▶ **Try it**: Return only the stretch of the material below that begins with the line containing "Given: Open the Sunderland A.F.C. team row" and ends with the line containing "Given: Select the 进球 column header", exactly; both of those lines belong to it.
________
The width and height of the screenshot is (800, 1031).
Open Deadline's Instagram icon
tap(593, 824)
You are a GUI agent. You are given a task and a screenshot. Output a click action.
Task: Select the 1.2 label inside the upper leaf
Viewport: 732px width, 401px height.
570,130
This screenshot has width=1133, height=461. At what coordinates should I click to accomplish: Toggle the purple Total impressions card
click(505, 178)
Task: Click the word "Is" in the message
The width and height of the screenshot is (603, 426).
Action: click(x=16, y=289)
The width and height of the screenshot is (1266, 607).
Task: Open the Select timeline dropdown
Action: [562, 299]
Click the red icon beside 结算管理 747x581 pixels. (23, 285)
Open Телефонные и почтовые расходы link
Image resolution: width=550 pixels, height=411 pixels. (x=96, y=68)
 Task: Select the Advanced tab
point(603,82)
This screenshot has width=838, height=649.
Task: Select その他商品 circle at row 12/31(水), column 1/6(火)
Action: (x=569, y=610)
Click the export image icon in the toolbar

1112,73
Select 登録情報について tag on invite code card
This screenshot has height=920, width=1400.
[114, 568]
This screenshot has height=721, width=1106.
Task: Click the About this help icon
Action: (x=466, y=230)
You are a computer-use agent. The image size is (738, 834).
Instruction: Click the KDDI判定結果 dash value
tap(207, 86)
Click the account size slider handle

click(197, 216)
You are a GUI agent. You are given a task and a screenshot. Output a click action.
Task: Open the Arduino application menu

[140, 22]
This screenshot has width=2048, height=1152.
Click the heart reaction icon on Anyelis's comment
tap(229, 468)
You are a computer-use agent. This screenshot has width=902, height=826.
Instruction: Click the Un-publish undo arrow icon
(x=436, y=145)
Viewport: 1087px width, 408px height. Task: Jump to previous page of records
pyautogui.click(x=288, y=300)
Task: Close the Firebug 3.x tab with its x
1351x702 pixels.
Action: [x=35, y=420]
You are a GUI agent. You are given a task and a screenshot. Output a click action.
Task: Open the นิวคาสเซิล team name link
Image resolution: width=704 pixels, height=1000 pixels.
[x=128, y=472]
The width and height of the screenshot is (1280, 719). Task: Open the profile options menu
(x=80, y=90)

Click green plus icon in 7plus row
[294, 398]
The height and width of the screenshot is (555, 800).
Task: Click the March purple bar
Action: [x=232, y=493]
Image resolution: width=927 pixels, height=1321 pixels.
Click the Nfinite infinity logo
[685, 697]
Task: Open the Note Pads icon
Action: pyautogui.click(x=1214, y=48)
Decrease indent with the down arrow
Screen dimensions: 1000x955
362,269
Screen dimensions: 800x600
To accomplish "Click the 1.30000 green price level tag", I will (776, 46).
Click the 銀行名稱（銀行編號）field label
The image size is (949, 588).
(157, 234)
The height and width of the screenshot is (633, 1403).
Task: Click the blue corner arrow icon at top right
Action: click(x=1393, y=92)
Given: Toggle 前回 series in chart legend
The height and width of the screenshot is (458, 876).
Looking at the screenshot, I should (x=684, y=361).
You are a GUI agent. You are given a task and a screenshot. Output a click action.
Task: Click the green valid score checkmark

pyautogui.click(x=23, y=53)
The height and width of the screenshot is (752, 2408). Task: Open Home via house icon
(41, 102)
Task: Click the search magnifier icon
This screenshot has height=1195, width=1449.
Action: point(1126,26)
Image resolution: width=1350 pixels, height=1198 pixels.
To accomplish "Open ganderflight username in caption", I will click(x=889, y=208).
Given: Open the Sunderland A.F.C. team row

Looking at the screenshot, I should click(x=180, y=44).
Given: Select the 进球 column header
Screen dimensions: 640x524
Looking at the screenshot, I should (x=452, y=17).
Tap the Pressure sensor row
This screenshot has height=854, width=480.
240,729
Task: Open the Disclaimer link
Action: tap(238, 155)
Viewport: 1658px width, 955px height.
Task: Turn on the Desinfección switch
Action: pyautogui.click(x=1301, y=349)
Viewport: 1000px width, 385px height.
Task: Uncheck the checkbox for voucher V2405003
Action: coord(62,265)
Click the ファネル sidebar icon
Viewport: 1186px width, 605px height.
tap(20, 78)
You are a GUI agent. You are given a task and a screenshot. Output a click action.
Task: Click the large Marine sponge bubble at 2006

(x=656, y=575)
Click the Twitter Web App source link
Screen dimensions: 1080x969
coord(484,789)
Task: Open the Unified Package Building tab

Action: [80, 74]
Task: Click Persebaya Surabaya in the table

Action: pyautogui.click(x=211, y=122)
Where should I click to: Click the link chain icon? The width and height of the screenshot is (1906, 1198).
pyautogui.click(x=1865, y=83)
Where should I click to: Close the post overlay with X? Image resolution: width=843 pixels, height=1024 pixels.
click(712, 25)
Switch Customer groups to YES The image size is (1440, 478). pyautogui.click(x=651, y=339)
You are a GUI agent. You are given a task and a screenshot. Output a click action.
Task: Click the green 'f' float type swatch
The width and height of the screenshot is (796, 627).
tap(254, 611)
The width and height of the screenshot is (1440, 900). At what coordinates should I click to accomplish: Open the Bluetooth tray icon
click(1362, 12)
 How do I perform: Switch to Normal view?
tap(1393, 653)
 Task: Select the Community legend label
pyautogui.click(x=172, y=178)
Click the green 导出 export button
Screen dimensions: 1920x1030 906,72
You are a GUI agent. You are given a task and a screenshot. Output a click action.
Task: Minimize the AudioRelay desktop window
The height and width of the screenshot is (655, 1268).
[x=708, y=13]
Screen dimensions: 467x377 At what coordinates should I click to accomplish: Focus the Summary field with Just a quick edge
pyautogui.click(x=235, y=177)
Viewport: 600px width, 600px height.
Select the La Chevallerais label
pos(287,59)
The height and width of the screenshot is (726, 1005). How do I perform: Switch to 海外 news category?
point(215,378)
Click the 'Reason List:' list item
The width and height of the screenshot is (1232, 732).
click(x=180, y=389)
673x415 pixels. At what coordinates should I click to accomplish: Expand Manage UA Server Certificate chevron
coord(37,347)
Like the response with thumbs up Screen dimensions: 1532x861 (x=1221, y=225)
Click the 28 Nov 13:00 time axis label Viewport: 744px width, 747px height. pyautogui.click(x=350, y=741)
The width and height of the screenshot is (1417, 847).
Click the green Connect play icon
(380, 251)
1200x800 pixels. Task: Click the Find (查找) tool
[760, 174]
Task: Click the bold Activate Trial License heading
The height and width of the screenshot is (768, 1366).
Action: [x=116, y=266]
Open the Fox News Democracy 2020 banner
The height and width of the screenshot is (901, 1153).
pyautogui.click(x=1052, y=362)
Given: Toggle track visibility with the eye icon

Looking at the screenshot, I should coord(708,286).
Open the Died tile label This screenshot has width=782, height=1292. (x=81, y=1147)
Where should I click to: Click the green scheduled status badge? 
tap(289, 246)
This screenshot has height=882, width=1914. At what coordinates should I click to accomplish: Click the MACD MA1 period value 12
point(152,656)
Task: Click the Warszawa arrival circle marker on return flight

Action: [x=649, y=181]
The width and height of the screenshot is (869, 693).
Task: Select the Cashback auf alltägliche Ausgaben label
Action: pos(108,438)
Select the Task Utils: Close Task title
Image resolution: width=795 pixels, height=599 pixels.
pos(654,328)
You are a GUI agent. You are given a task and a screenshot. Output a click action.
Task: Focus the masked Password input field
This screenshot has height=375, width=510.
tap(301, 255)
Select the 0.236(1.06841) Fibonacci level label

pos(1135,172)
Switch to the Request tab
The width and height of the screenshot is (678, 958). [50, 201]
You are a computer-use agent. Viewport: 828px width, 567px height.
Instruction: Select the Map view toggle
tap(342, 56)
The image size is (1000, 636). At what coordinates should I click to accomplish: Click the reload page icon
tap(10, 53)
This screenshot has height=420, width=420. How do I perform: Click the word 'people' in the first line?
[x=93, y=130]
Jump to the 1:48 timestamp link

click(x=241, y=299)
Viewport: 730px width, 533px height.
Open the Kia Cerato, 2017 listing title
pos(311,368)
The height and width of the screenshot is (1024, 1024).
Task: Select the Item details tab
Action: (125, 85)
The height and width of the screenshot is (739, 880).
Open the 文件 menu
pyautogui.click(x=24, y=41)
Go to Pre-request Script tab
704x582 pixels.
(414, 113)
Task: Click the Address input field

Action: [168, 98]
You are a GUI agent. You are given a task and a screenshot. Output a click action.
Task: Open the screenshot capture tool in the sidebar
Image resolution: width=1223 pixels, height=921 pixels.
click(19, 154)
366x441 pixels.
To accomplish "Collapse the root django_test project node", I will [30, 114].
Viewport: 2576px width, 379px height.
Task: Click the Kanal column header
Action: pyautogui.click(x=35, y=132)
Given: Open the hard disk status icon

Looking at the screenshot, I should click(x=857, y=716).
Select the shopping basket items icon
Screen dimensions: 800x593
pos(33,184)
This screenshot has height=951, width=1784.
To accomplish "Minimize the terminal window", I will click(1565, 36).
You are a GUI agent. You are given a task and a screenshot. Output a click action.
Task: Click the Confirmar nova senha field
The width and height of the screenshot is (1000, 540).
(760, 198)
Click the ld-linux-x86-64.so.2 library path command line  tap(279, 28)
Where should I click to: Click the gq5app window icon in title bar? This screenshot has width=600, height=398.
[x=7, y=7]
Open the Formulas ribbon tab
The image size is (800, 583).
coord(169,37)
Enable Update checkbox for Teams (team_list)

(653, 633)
________
▶ **Answer section**:
Given: Open the Sunderland A.F.C. team row

Looking at the screenshot, I should click(x=180, y=44).
Given: Select the 进球 column header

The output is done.